Étude préalable à la restauration

Avant toute restauration, il est nécessaire d'établir un diagnostic de l'état d'altération de l'édifice. Son objectif est de déterminer quelles sont les formes d'altérations, leur importance et leurs origines, afin de déterminer si l'édifice concerné doit être simplement entretenu, ou restauré et dans ce cas, par quels moyens.

Le diagnostic s'effectue en cinq étapes :

  • La première consiste en un examen détaillé de l'édifice. Les altérations, leur intensité, leur localisation et leur étendue doivent être répertoriés. L'environnement du bâtiment doit également être observé (proximité de la mer, possibilités de pollutions industrielle ou urbaine...).
    Cette première étape conduit généralement à plusieurs hypothèses sur l'origine de dégradations observées. Elle permet d'établir un protocole d'essais mais aussi d'évaluer l'urgence et l'ampleur des restaurations à mettre en œuvre.
  • La seconde étape réside dans l'évaluation des caractéristiques intrinsèques du béton, ainsi que du degré d'altération. Cette deuxième étape se compose d'une série d'analyses de terrain (localisation des armatures, évaluation de leur corrosion et de la profondeur de carbonatation du béton...), complétée par des essais en laboratoire, sur prélèvements (mesure de la porosité, examen de la microstructure au microscope électronique à balayage...).

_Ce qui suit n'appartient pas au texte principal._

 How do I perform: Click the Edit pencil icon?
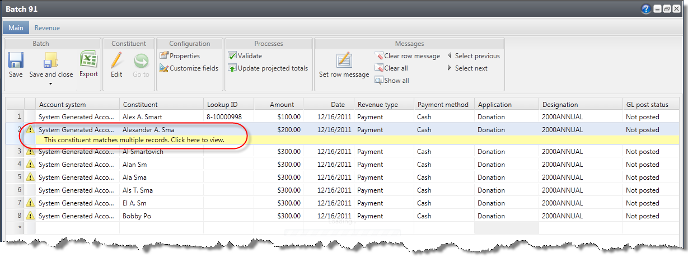[x=116, y=60]
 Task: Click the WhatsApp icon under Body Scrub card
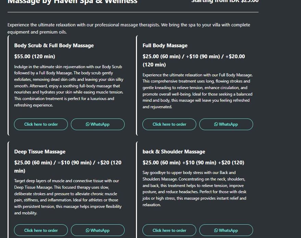tap(88, 124)
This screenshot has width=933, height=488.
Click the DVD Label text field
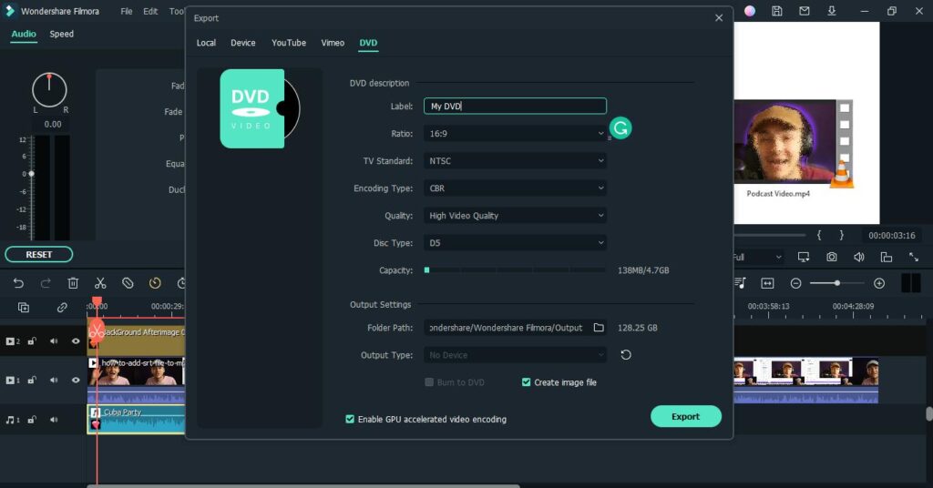click(x=515, y=107)
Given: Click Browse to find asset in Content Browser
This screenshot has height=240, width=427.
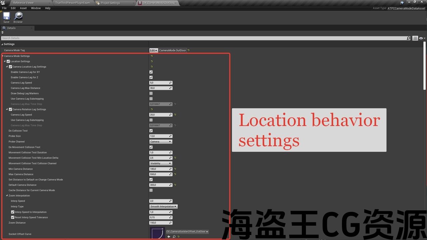Looking at the screenshot, I should point(18,17).
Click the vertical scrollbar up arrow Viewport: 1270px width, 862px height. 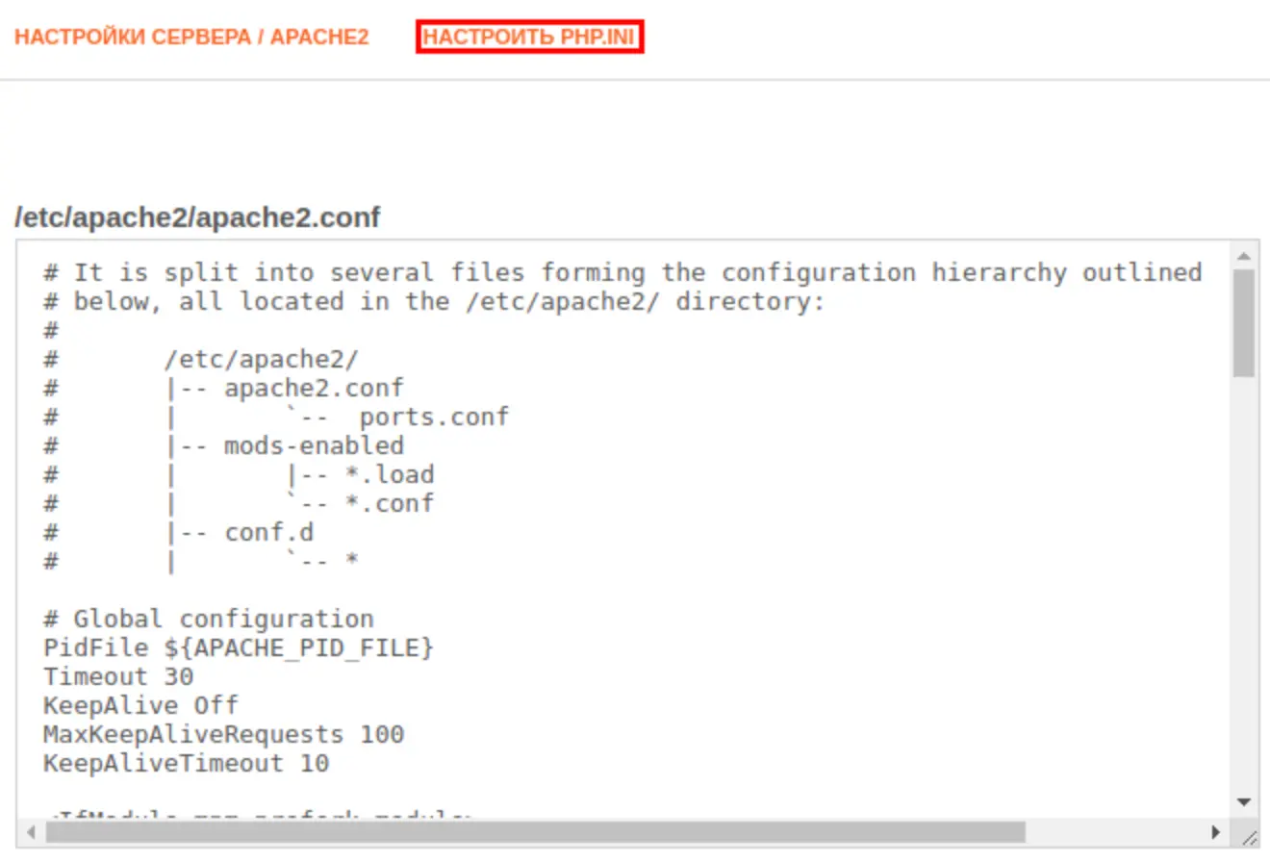click(x=1243, y=256)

    Ces deux premières étapes sont généralement inévitables. En revanche, la troisième ne doit être réalisée que si l'édifice est soumis à un environnement agressif.


  • La troisième étape a pour but d'évaluer l'impact d'un environnement agressif sur le béton, ou de confirmer certaines hypothèses sur les altérations recensées lors de la première étape.
    Les trois situations les plus courantes sont la proximité de la mer, la proximité d'une industrie polluante et les cycles de gel-dégel.